A maiden, true...but perhaps not yet dead. Cold unto death, cold past active struggle for release from the icy embrace of the sluggish waters, but perhaps not yet dead-cold—

Turning so quickly on the loch that his blades sent up a feathery spume of shaved ice in his wake, Alredge raced back to the tangle of brush and reeds, and peered down, his face far closer to the ice than before, at the figure beneath the waters and film of protective ice. White was her hair, yet young was her face, and beneath the adhering drape her bosom was small but upright over her rib cage, and when he moved still closer, he saw the almost classical smooth outlines of her legs and nether regions beneath the clinging garment she wore, and he chided himself, A statue...like any in the Royal Museum...any dug up from ruins in Greece or Rome. Women are not shaped and colored and contoured thus...alas. This...image never drew breath, or saw the glare of the sun, or felt air on its flesh. Only a trick of the waters, only a cunning contrivance of the sun’s dying rays.

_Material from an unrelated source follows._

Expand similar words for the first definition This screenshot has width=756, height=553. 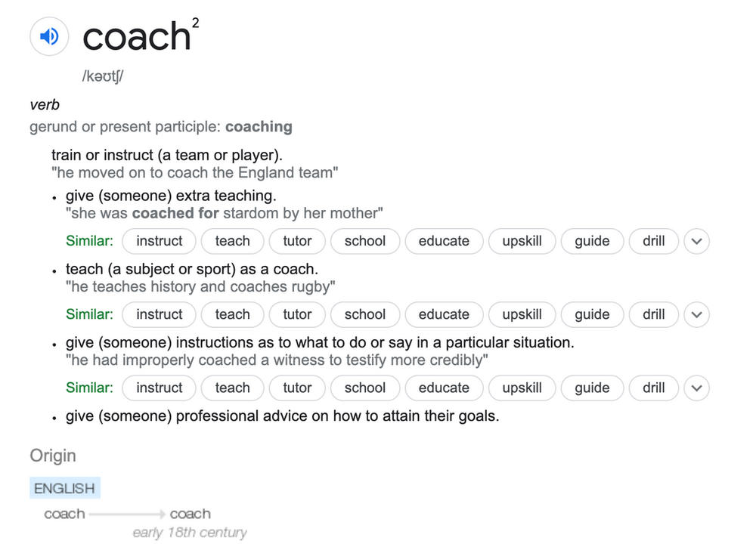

Yet, as if in counterpoint to each scolding thought, each mental rebuke, the white woman continued to blow the ends of the reeds, continued to gracefully finger the notes along the length of each submerged reed, and the sounds she produced were sweet beyond hearing, like, yet unlike, hymns of praise, for this was a melody far, far older than any hymn which rose up to a specific God, a melody far more free and unfettered than any designed to show respectful praise and thankfulness to the All Mighty.

And, as he stared with eyes grown watery from the slanting last rays of the western sun, between the notes she used one hand, then the other, to beckon him, a motion unmistakable in its playfulness and lack of dire urgency.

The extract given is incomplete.